20 This would have been worth about U.S. $2.87 in 1878, or about £29 (U.S. $45) in today’s purchasing power. Eleven shillings and sixpence would have been barely enough to support Watson in London, where lodgings at a boardinghouse might have cost 7s. per day, although less expensive locations might have run as little as 30s. to 40s. per week. Several scholars suggest that Watson may have been receiving support from his family during this time, although his
father and brother had little enough later (see The Sign of Four, text accompanying note 32).
21 Baedeker, in 1896, lists numerous “quiet and comfortable” hotels in the streets leading from the Strand to the Thames. For example, the Arundel Hotel, at No. 19 Arundel St., on the Embankment, charged from 6s. per day for “room, attendance, and breakfast,” with dinner an additional 3s.
22 So named because it originally skirted the bank of the river Thames, the Strand was the great artery of traffic between the City and the West End. It contained many newspaper offices and theatres and has Canonical associations as the home of “Simpson’s” restaurant, a favourite of Holmes (“The Dying Detective” and “The Illustrious Client”), and the namesake of the Strand Magazine, headquartered near the corner of the Strand and Southampton Street, as fancifully depicted on its cover.

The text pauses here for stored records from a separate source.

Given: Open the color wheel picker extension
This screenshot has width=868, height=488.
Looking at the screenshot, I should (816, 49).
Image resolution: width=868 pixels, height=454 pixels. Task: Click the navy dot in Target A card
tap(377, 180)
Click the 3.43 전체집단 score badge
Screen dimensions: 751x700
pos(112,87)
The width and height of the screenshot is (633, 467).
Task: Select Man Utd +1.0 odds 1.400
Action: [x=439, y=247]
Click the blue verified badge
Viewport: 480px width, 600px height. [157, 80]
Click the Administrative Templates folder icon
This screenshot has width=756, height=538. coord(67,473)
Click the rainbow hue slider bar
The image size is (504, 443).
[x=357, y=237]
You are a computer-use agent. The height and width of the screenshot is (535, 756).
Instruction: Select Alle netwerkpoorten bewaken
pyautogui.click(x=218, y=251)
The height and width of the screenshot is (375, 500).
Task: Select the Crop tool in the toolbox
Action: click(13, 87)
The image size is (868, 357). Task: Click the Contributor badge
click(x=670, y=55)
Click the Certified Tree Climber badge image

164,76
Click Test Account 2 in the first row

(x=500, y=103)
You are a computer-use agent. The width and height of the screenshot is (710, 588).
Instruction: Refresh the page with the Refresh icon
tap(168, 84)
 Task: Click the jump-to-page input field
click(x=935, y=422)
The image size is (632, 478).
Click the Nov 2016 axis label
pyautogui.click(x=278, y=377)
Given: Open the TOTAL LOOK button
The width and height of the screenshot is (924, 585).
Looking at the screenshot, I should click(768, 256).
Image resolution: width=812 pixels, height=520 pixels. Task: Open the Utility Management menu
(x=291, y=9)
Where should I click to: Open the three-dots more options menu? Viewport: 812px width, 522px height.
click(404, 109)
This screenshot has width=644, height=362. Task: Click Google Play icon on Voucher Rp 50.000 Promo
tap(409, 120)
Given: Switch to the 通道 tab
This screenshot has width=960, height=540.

23 John Ball expresses the view that Arthur Conan Doyle and Watson met at this time, for both were in similar circumstances, seeking gainful employment as doctors. Whether they met in the offices of a physician’s supplier, at a lecture, or at a library, “a friendship and a collaboration was formed which was to enrich the world. For, great as was the association between Dr. Watson and Sherlock Holmes, of nearly equal importance to posterity was the second collaboration between Dr. Watson and the other physician who was also destined for immortal fame, Dr. Arthur Conan Doyle.”
24 The novelist and Sherlockian scholar Christopher Morley, founder of the Baker Street Irregulars, in an unpublished letter to Edgar Smith, then editor of the Baker Street Journal, proposes January 1, 1881, as the day of Watson’s fateful decision—“a day when Watson would naturally be making resolutions for a more frugal life.” The holiday also explains, suggests Morley, why the laboratory to which Stamford led Watson was all but deserted.